Drivers are not the only ones to blame for roadway fatalities.

That's the crux of a review article in the New England Journal of Medicine written by a pair of Virginia Tech Transportation Institute (VTTI) researchers invited to share their insights on the strategies aimed at progressing toward a future with zero traffic deaths.

Utilizing publicly available data, research publications, and their own expertise, Charlie Klauer and Zac Doerzaph evaluated the safety treatments and countermeasures that apply to what is known as the Safe System Approach, a framework that broadly embraces the concept that road users are not solely responsible for safety and transportation designers, operators, policymakers, administrators, and health care professionals all have a role to play.

"We want to see a future where the movement of people and goods is seamless and cost effective, where efficiency and equity are paramount, and where transportation is resilient by design," said Doerzaph, the institute's executive director. "A Safe System Approach to transportation lays the foundation for this future by removing the largest barrier to success, the senseless killing of the human users of the transportation system."

In their article, Klauer and Doerzaph wrote that safer people, safer roads, safer vehicles, safer speeds, and post-crash care are the main pillars of a Safe Systems Approach in the United States. Their analysis concluded that universally adopting the approach could support a future without roadway fatalities, but its success would depend on full commitment from all stakeholders and rethinking what it means to be safe.

Dozeraph said that countries that have adopted frameworks comparable to a Safe System Approach are realizing a large degree of success.

"Countermeasures based on technology, policy, education, and enforcement remain necessary to eliminate high-risk driver behaviors for all ages and create safer drivers. It is also imperative that we be creative in how we implement safety for all road users and that starts with safe speeds, roadway design and ensuring that road users are not in completely unforgiving environments," said Klauer, a research scientist at the institute and associate professor in the Grado Department of Industrial and Systems Engineering.
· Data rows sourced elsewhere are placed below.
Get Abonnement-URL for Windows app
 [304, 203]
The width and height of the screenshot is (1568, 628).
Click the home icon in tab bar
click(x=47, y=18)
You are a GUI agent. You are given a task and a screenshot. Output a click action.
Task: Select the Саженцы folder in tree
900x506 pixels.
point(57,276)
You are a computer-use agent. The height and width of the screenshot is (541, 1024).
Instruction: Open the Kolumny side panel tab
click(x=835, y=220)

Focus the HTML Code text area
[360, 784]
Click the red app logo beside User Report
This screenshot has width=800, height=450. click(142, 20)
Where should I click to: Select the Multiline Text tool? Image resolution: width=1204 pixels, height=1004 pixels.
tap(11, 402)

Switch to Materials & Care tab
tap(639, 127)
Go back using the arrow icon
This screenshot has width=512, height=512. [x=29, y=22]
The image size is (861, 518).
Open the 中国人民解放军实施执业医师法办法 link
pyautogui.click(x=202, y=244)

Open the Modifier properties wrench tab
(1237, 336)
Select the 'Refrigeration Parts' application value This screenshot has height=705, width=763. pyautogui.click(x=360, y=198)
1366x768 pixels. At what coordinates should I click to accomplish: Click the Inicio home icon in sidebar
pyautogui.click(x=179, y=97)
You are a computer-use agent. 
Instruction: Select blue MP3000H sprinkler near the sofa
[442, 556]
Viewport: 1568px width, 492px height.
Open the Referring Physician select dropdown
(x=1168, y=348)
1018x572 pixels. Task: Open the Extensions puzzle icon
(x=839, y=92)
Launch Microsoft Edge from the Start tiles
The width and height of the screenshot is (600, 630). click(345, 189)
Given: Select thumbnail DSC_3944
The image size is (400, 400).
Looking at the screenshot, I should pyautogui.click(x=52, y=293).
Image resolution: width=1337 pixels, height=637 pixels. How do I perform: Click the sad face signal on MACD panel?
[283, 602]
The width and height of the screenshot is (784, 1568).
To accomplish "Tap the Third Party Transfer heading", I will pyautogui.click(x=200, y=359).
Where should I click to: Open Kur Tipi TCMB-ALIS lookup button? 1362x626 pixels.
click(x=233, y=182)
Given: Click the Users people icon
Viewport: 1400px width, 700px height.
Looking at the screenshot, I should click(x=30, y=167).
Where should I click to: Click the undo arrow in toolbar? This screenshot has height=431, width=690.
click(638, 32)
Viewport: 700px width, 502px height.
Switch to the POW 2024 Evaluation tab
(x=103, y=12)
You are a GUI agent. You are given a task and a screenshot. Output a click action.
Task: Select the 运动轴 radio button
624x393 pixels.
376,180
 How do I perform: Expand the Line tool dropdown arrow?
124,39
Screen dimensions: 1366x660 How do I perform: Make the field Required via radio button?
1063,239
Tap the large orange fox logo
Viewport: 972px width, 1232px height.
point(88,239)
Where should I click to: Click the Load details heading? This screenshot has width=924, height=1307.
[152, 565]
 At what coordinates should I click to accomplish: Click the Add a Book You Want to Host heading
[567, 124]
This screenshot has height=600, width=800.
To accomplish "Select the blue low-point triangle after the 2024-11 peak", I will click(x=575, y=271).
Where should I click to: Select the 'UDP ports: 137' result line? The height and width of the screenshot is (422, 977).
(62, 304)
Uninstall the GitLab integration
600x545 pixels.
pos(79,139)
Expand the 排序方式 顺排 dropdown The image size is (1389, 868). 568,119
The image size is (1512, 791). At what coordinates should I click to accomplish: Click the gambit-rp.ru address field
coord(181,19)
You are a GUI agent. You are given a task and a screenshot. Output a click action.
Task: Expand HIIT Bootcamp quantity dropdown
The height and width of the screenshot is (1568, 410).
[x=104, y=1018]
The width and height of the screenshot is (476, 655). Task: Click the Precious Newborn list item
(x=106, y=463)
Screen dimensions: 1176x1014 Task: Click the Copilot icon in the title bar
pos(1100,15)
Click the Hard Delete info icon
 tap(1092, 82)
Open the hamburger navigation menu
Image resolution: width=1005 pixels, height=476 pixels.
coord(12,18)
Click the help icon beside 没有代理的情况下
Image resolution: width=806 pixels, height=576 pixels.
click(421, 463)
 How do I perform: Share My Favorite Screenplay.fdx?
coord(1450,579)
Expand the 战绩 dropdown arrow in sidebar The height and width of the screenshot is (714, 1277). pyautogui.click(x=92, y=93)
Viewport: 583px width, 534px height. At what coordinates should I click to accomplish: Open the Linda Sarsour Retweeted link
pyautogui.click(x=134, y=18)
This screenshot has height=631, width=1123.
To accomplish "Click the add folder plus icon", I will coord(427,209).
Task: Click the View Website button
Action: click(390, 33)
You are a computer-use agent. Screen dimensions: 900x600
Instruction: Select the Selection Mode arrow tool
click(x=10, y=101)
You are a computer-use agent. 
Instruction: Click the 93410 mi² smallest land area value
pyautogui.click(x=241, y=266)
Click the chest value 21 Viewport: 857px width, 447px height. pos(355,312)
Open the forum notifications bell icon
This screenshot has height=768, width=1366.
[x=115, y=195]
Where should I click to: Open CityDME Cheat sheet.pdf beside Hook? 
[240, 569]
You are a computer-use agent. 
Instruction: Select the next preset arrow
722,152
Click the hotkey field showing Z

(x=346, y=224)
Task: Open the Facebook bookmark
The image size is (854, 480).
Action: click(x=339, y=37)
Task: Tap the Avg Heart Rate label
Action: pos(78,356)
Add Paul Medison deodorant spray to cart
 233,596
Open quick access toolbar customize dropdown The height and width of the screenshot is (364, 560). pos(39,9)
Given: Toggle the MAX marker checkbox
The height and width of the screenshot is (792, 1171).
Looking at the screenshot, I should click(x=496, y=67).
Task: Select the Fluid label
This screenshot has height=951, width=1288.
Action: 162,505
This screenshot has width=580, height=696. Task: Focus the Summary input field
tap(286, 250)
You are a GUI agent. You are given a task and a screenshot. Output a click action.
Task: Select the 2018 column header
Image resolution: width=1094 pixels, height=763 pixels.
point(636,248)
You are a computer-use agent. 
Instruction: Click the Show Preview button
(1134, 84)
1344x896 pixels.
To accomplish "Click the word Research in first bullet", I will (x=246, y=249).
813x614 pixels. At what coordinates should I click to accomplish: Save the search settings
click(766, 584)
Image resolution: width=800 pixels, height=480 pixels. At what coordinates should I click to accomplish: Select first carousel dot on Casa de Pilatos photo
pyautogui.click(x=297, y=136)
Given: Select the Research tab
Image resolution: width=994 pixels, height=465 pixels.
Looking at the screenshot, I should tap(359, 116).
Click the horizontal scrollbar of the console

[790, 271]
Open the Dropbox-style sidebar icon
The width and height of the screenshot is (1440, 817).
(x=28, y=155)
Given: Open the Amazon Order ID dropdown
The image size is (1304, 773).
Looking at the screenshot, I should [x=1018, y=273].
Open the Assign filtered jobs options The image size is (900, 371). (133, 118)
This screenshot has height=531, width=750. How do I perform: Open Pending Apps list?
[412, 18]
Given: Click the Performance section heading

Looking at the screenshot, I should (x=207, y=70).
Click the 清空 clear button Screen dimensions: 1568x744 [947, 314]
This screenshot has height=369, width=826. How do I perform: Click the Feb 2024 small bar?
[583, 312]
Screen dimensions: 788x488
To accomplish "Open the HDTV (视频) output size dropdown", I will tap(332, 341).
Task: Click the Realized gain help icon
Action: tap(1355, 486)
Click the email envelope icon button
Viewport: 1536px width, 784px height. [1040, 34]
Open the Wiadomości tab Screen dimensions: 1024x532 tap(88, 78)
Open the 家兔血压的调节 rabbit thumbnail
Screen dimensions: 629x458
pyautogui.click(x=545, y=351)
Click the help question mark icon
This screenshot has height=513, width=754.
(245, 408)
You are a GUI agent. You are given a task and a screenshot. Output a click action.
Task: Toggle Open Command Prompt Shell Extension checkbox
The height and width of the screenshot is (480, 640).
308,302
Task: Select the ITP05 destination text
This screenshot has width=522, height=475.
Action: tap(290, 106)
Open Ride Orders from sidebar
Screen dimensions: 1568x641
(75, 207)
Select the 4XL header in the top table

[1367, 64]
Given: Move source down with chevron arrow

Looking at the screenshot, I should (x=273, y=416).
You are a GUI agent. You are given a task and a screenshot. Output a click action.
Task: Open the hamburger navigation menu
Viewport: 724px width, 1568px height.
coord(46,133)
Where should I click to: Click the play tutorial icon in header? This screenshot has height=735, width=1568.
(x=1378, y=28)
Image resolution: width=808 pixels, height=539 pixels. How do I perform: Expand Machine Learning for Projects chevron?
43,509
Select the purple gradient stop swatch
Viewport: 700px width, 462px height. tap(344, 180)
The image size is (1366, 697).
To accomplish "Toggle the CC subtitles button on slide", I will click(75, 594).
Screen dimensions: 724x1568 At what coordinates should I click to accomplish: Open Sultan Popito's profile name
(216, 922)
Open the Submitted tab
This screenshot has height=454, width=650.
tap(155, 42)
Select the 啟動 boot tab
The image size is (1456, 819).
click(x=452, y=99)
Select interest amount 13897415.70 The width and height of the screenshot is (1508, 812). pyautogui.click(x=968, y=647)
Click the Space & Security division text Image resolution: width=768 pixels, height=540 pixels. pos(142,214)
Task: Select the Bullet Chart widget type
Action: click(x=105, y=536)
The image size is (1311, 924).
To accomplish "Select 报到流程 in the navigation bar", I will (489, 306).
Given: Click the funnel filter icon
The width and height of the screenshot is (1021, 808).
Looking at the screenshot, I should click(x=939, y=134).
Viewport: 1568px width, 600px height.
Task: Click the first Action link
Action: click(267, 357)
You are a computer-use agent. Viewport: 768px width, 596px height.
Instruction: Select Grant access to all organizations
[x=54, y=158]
Some of the suggestions the researchers concluded would help make roadways safer include:

  • The expansion of driver training programs and technologies to reduce the impacts of distracted and impaired driving
  • Legislation and guidance related to designing safer roads, such as accommodating for driver error and the emergence of automated systems, increased adoption of safer roadway design to maintain safe speeds, and the vehicle-to-everything safety communication applications
  • Incorporating active safety features such as automatic emergency braking, driver monitoring systems, and backup cameras into vehicles
  • Additional speed limit and roadway regulation from high visibility law enforcement personnel
  • An expanded post-crash health care network, specifically in rural areas, that includes training and rapid responses

In 2021, 42,939 fatalities and 2,497,657 injuries were reported on U.S. highways, according to the National Highway Traffic Safety Administration. Death at this level approaches the equivalent of a typical commercial place crashing into the ground every day.

"We must all support and advocate for safety on our roadways to meet the goal of zero fatalities and injuries, not in our great grandchildren's lifetimes, but in our lifetime," Klauer said.